ワールドカップ各国分析〜クロアチア編【グループA】

                                  にほんブログ村 サッカーブログへ
にほんブログ村

ザックジャパンコートジボワール相手に初戦を落とした瞬間、多くの「(自称)サッカーに関心のある」日本人にとって、ブラジルワールドカップの記憶は風化を始めたわけですが、一応、ワタクシはWCの全試合を録画を中心に見ました。で、その各試合のレポは少しずつ「ワールドカップTV観戦記」としてアップしておりますが、それと並行して、「ワールドカップ各国分析」もアップしていこうかなと思います。1週間に1カ国とすると、コンプリートするのに8ヶ月、2015年の5月、完全に皆さま「とっくにそんなこと忘れたよ!」って時期になってますけれども・・・。

 

というわけで、今回は、良かったのか今ひとつだったのか、なかなか微妙な大会の去りかたをしたクロアチア

 

 

 

□ニココバチ監督の戦術について

 

クロアチアというのはワールドカップにおいて、妙に日本と関わり合いがある。

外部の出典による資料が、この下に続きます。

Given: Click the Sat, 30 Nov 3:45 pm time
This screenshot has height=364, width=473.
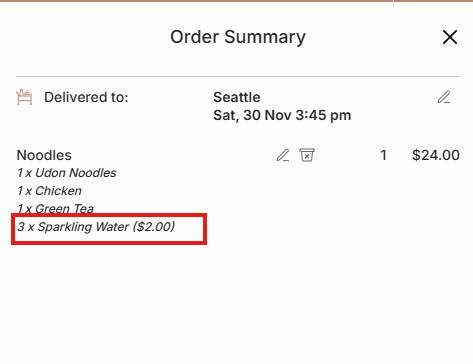Looking at the screenshot, I should tap(282, 115).
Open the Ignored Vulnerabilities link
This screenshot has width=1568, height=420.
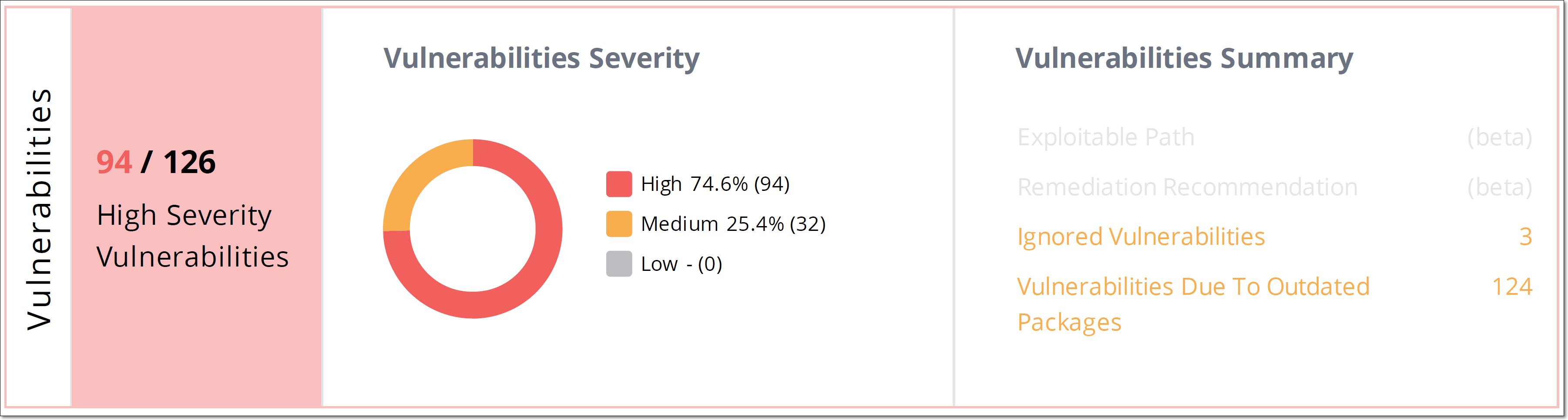(1141, 237)
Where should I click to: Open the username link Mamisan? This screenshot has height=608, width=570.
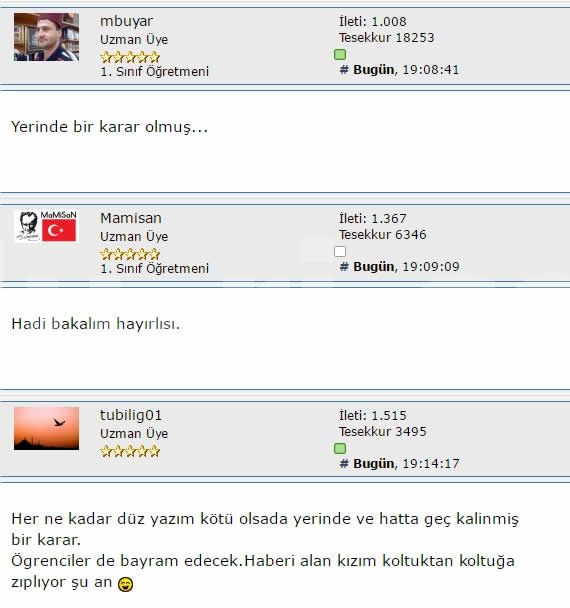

過去、2度も同じグループリーグを戦いましたからね。だから、「ニココバチ」という響きには、なんだか、懐かしささえ感じてしまう。そのニコさん。男前です。現役時代とあまり変わらない体型で、ピッチリとアイロンをかけた白シャツを、バシッと着こなしちゃったりして、そりゃ、もう、カッコいいですよ。右曲がりしてないダンディーです。

 

 

そんなニココバチに率いられたクロアチアは、東欧らしくトレンドに忠実なサッカーを展開していました。まず特筆すべきは、徹底したワンタッチでのパス回しですね。ボールをこねくり回さない。現代サッカーの大原則です。そういうワンタッチのサッカーを正確かつダイナミックに展開できるのも、オリッチとかマンジュキッチとかといった明確なターゲットがいることと、そこにボールを届けられる出し手(モドリッチラキティッチ)の存在あってのことですけどね。

 

 

それから4231というシステムを敷き、かつ二列目のウイングにはペリシッチとオリッチを、それぞれ利き足とは逆のサイドでスタートさせるところなどもトレンドに忠実です。現代型ウイングはカットインからシュートを撃てなければなりません。そして、利き足と逆ということは、流れのなかで持ち場とは反対のサイドにポジションチェンジしても違和感なくできるということです。頻繁なポジションチェンジというのも、現代サッカーの重要な要素ですね。

 

 

他にも現代サッカーには欠かせない要素があって、それは1トップの選手がエゴイストではなく献身的でなければならないということですが、クロアチアの1トップはマンジュキッチ。もはや“権化”といってよいレベル。さらに、ボランチの一角がラキティッチだという点も見逃せません。ここ最近のサッカーにおいては、チームが攻撃に移る際、ボランチの一角はCBの間に挟まるような位置を取ってビルドアップを担うというのが流行してますけど、ラキティッチは、まさにそういうプレーができる。とにもかくにもクロアチアは現代的なサッカーをしておりました。

 

 

 

□印象に残った選手について

 

なんといってもスルナでしょう。確かドイツ大会のときには、それまでボバンとかコバチ兄弟とかを中心に「東欧のブラジル」と称されてきた国にあって、“世代交代の旗手”みたいな位置付けだった印象のある選手ですけど、すっかりベテラン選手になりました。ちなみに、ドイツ大会のときには松木さんだったか早野さんだったか、その辺りの人が「スルナをフリーにスルナ」なんてオヤジ全開のことを言っていましたけど、ブラジル大会のメキシコ戦においては「ハンドをスルナ」状態になっていましたね。

 

 

もう一人印象に残ったのはラキティッチ。大会後、バルセロナに移籍した選手ですけど、モドリッチとのボランチコンビは大会でも屈指でした。ともに甲乙つけがたいテクニシャンでしたが、モドリッチに比べて、より低い位置取りをしてしました。メキシコ戦ではアンカーでスタートし、最終的には右SBに入っていた。10番タイプでありながら守備的なポジションもこなせてしまうところは往年の望月重良を彷彿とさせます。なんとなく顔も似てますし。